The time has come for Daughtridge to jump into the hot seat.
Daughtridge, 48, has announced his run for the Ward 5 seat on the City Council to replace retiring Councilman Tom Rogers.
“Tom deserves our thanks as he has given his time and expertise for the betterment of Rocky Mount," Daughtridge said. "I believe in citizen government and interested citizens stepping up to serve our community, and that is what I’m going to do.”
Daughtridge has been active in community affairs and is a frequent attendee and speaker at City Council meetings. He is well known for his well-researched questions regarding projects and expenditures.
“I intend to focus on accountability and transparency in the expenditures and policies in our city governance,” Daughtridge said. “I welcome the increased level of participation and interest in local government shown by the citizens of Rocky Mount.”
Daughtridge learned about running a business and balancing books from his father who started the family business, Daughtridge Sales Co. in 1974.
After a year selling lift tickets at a ski resort in Idaho — the only time not including college that he has lived outside Rocky Mount — Daughtridge started at the ground floor of the family business in 1993, eventually taking over. Today, the company has 23 employees.
While chairman of the Rocky Mount Area Chamber of Commerce in 2012, Daughtridge became interested in city government, especially how taxpayer money is spent.

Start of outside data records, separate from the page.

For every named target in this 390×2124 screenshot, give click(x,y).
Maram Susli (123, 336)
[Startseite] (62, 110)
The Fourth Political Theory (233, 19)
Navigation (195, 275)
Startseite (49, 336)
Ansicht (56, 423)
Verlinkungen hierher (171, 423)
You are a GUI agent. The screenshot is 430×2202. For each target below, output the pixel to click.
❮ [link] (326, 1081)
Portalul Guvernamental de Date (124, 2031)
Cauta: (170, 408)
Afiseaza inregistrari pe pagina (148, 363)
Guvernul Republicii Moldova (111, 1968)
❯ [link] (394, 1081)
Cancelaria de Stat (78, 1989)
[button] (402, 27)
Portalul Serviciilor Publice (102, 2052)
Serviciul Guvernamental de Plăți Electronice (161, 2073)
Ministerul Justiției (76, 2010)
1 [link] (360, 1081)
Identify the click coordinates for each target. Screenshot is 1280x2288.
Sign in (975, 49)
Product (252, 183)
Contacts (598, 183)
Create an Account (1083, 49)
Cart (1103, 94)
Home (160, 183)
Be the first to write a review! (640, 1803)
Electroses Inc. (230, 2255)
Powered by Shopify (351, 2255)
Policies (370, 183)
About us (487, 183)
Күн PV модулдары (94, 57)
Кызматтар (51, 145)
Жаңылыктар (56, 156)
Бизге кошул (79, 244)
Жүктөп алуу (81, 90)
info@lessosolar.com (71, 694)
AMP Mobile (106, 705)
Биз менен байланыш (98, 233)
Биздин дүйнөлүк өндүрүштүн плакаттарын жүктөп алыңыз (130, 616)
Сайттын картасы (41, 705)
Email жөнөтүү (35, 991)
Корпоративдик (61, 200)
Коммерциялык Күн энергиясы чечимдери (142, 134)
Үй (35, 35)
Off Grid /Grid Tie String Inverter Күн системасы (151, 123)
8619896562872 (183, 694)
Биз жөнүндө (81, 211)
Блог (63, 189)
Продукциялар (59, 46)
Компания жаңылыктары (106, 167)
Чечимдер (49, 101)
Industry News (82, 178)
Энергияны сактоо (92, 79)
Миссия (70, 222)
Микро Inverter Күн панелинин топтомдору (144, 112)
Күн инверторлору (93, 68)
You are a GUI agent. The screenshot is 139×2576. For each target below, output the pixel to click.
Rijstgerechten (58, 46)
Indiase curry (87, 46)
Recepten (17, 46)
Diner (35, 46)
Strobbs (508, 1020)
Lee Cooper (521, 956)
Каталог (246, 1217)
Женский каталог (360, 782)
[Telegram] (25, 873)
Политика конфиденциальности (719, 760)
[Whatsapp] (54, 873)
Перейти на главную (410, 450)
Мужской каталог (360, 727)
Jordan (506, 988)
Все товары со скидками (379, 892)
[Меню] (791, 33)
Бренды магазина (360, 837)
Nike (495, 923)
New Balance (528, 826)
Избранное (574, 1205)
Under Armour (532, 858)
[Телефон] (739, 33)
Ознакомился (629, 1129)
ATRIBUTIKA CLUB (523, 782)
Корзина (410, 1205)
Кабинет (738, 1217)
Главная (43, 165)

"I have a reputation as being Mr. No, but that couldn't be further from the truth," Daughtridge said. "I just think we should be smart and prudent when it comes to tax dollars."
As chairman of the chamber, Daughtridge first saw early plans for the Rocky Mount Event Center.
"As an urban studies major, I was astounded by some of the statements made about its impact," he said.
Daughtridge began to engage with the City Council during the public comment period at meetings. He said he urged city officials to look at the feasibility of a concert hall in downtown, and he thinks his scrutiny of the project led the city to change plans so that the Event Center became sports-orientated.
"I didn't come up with the sports facility concept — someone else deserves credit for that. But I did get the city to realize a concert venue alone just wasn't viable," he said
Daughtridge is the founder and president of the Community Council, a local, fiscally conservative watchdog group formed in 2013. The group maintains a website and Facebook page.
Daughtridge is the brains behind the group and its front man. Groups like the Community Council serve a valuable purpose in keeping elected officials on their toes, he said, and he hopes to find someone to turn it over to if he's elected.
“When dealing with city business, our elected and employed officials have to operate with the highest ethical standards and avoid the appearance of any conflict and self-interest,” Daughtridge said.
The city needs to maintain and expand infrastructure to enhance a strong local economy while attracting and retaining high-quality employees with a special emphasis on emergency services and utilities, he said, adding that he wants “to harness the excitement surrounding the Rocky Mount Mills and downtown revitalization to encourage private investment and job creation.”
Daughtridge has a long list of business awards for small business and entrepreneurialism; board participation in several civic, educational and church organizations; and government board and civic involvement, including the Rocky Mount Planning Board, appointments by officials from both parties to the state Rural Infrastructure Authority, the state Rural Economic Development Center and Thread Capital, a loan program targeting historically underutilized businesses.
Daughtridge has served on the state's Rural Infrastructure Authority since 2013, when he was appointed by then-state House Speaker Thom Tillis. Daughtridge has been reappointed twice, by House Speaker Tim Moore in 2016 and by Gov. Roy Cooper in 2018.
Daughtridge has served on the Carolinas Gateway Partnership Executive Committee since 2013. He was chairman of Reach Out Rocky Mount from 2008 to 2011.
Daughtridge graduated from Rocky Mount Academy in 1989 and the College of Charleston in 1993. He won the Woody Brown Award in 2010 from the Rocky Mount Area Chamber of Commerce; Entrepreneur of the Year Award in 2013 from the Northeastern Entrepreneur Roundtable; and the Dr. Faye B. Eagles Volunteer of the Year Award in 2015 from the Nash County Republican Party.